Saved data entries:
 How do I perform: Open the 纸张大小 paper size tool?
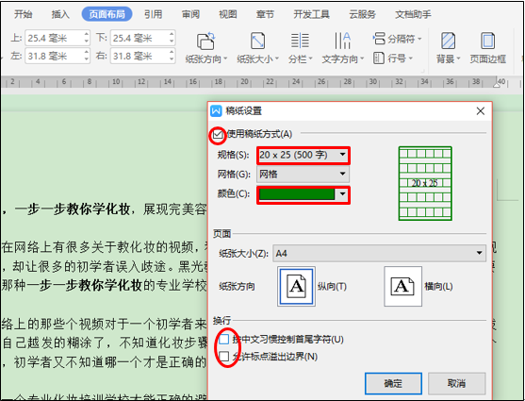point(257,48)
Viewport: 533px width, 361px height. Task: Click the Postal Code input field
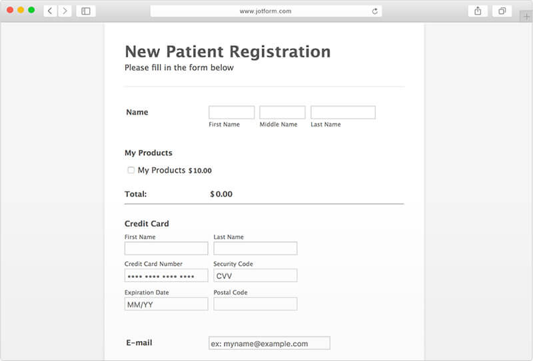click(255, 304)
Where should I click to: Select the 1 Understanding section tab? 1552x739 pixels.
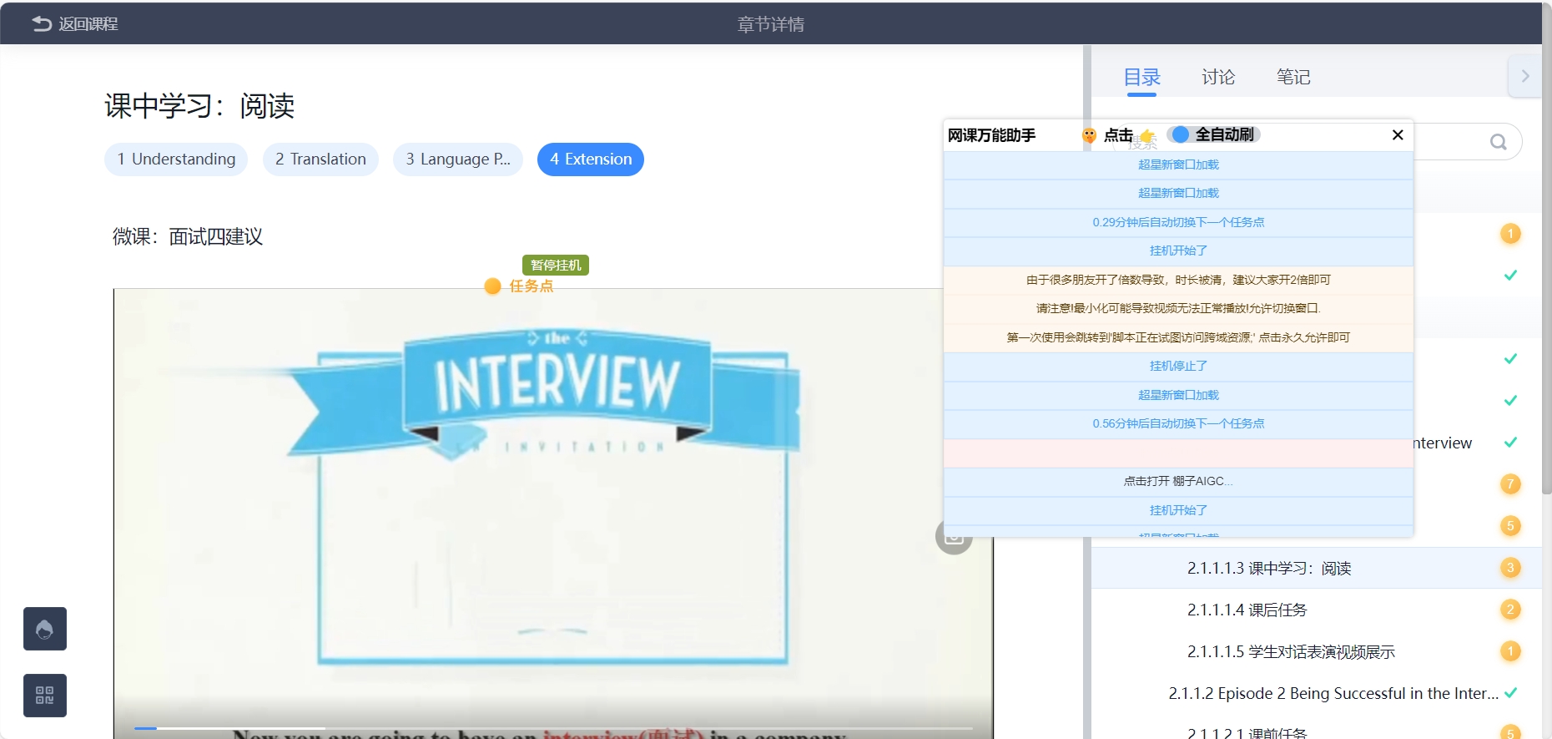pyautogui.click(x=176, y=159)
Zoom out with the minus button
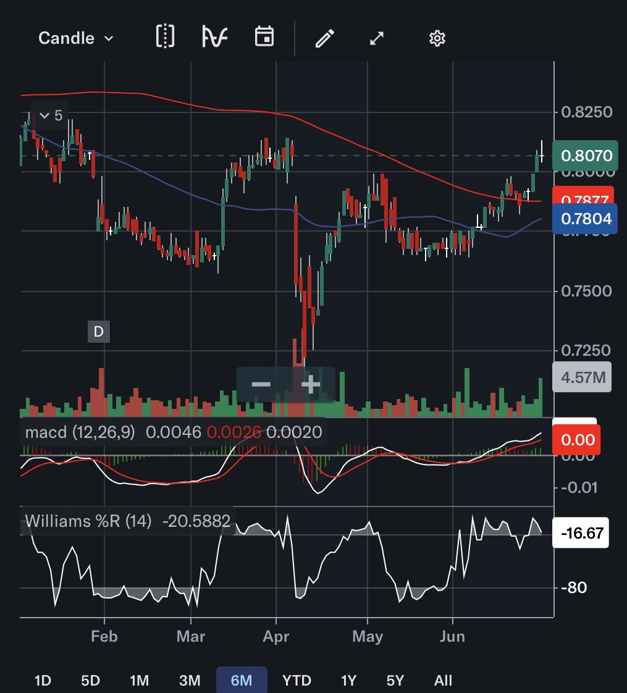 point(261,385)
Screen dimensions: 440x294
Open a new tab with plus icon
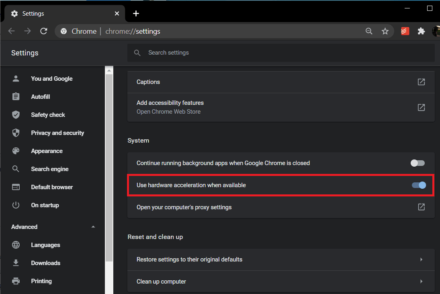tap(136, 14)
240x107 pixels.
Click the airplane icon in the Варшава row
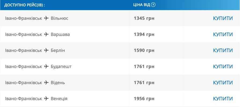pyautogui.click(x=46, y=34)
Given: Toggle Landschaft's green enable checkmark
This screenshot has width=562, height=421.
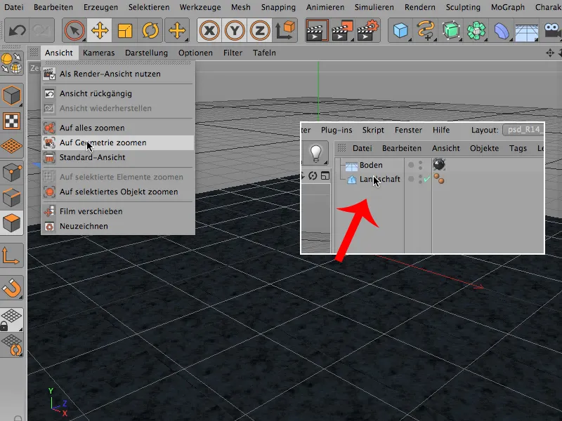Looking at the screenshot, I should (426, 179).
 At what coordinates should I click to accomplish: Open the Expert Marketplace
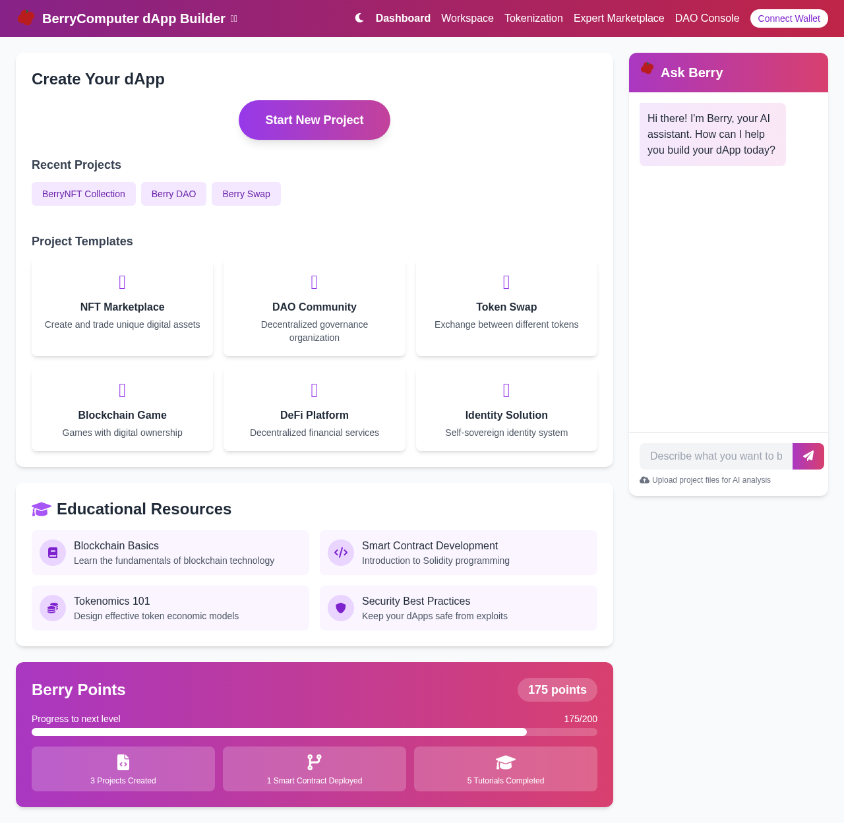coord(618,18)
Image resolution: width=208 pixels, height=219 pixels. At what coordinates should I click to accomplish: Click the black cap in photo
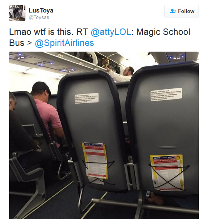41,87
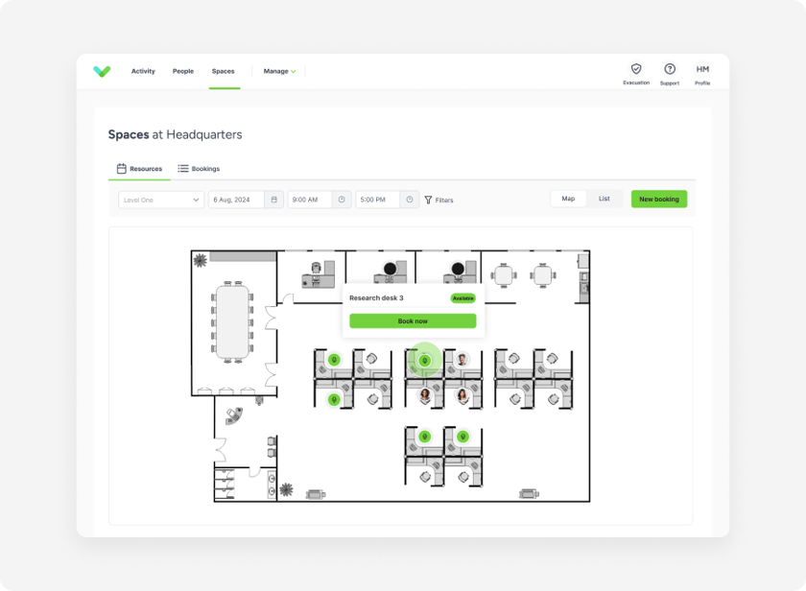Click the green checkmark app logo

click(102, 71)
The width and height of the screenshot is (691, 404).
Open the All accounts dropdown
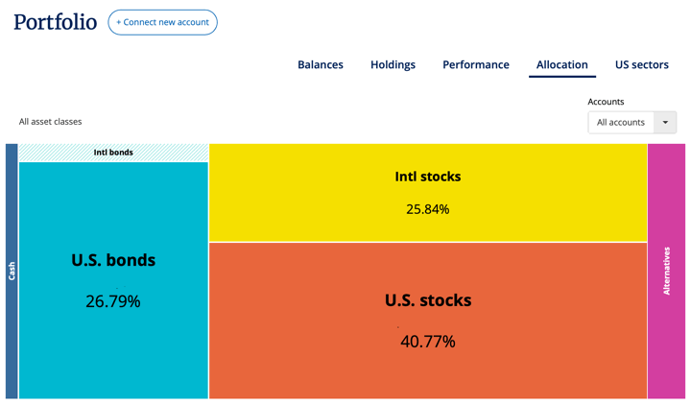click(621, 122)
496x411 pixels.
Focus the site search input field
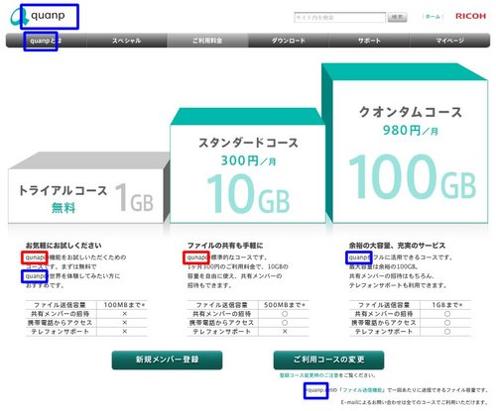(x=339, y=17)
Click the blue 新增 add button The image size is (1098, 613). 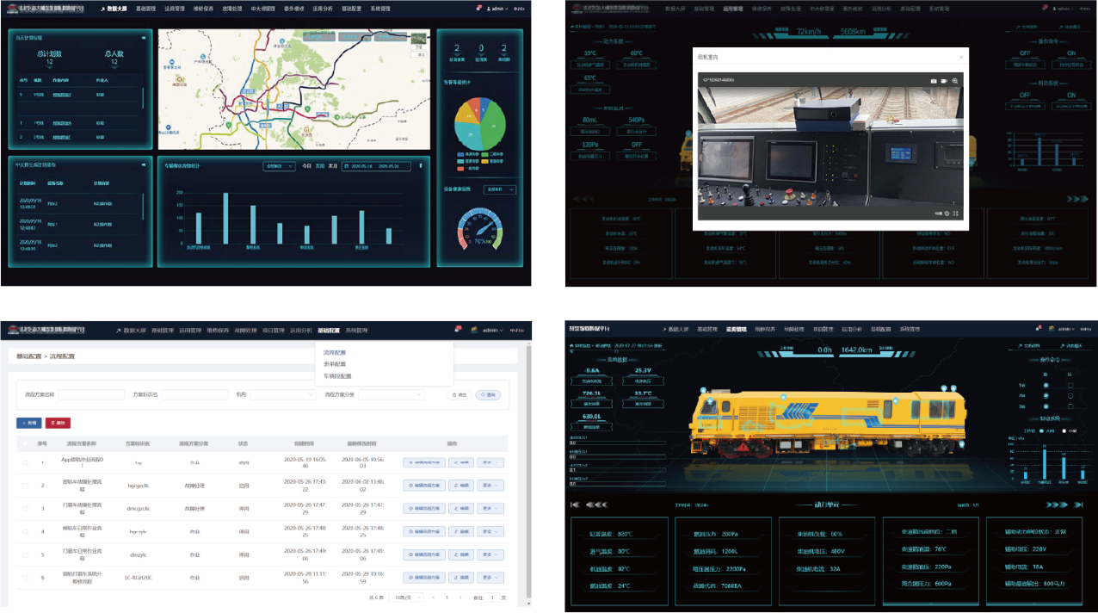click(x=28, y=423)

What the exercise asks. Copy word for word the span of the records above that begins at the line with "Viewport: 533px width, 361px" and ends at the line with "240x107 pixels.", including those two lines but not the pictures.

Exercise result.
Viewport: 533px width, 361px height. Task: Click the Postal Code input field
click(255, 304)
Where should I click to: Select the 1 Understanding section tab? 1552x739 pixels.
pyautogui.click(x=176, y=159)
Zoom out with the minus button
 point(261,385)
Screen dimensions: 440x294
Open a new tab with plus icon
tap(136, 14)
240x107 pixels.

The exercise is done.